Sorry for the wall o' text, as you may guess I'm pretty passionate about languages! :biggrin: I hope this helps! Luckily you're learning a language that has a lot of speakers so it shouldn't be too difficult to find different materials. Best of luck!


Wow! Thank you so much for your help, I really appreciate it :good:

Back in school I learnt German for 8 months until we got told we couldn't do it anymore and we had to learn French instead, I quite enjoyed German but with French I just wasn't good so I didn't choose it as a GCSE, I would of loved it if we had a selection of languages rather than just one language.

You seem to have learnt a range of languages, that's awesome! I was actually interested in Latin at one point, but I didn't have time for it due to exams :(
 I may have to look into my college and see if they have any courses for next year or even after hours, I think being taught it by someone would definitely be the best as I know I'm being taught correctly and theres no 'I'll do it tomorrow' or 'Maybe later'. Luckily I get Fridays off for studying so I may be able to learn then along with my course.
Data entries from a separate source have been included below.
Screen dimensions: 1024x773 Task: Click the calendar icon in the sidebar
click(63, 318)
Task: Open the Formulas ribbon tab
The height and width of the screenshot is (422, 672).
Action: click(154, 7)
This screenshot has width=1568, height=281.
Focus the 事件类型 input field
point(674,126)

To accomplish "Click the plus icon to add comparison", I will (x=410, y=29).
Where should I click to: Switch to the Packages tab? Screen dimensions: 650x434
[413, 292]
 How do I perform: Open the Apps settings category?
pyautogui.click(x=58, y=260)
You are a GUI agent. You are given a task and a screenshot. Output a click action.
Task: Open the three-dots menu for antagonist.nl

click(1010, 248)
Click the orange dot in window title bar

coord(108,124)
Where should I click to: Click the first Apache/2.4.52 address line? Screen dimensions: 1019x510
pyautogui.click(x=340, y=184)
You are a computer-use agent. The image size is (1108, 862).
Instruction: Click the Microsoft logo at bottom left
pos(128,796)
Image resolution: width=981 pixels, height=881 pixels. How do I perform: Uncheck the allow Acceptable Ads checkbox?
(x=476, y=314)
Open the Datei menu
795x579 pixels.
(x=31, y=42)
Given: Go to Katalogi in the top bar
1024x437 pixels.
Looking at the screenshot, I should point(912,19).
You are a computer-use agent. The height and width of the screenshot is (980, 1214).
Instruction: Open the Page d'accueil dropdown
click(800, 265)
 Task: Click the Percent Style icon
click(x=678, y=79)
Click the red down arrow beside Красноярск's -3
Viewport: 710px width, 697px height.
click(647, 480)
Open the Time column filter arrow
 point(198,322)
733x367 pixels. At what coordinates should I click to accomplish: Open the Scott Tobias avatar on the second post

Ill have a search for that forum or even consider finding a pen pal, it'd be something new and interesting to me and will hopefully keep me motivated, there maybe even a Spanish speaker on here? I'll definitely take a look at Pedro Almodóvar too, I like a movie now and then. I like animated movies a lot so Disney is definitely a go to and I'll have a little shop around amazon or ebay for some books, hopefully the library down the road from me will have some in Spanish. Cooking is one of my hobbies too so using a cookbook in a different language will be a challenge! :hope: ,hopefully I wont burn anything :lookround: I might take a look into some new Spanish dishes too, as we tend to cook lots of meals from around the world in my house haha.


Once again thank you so much for your advice, theres no need to apologise for so much text, it has really helped me! :good: I honestly can't thank you enough  :lol:
 
« Last Edit: September 18, 2018, 08:33:52 PM by StrawberrySundance »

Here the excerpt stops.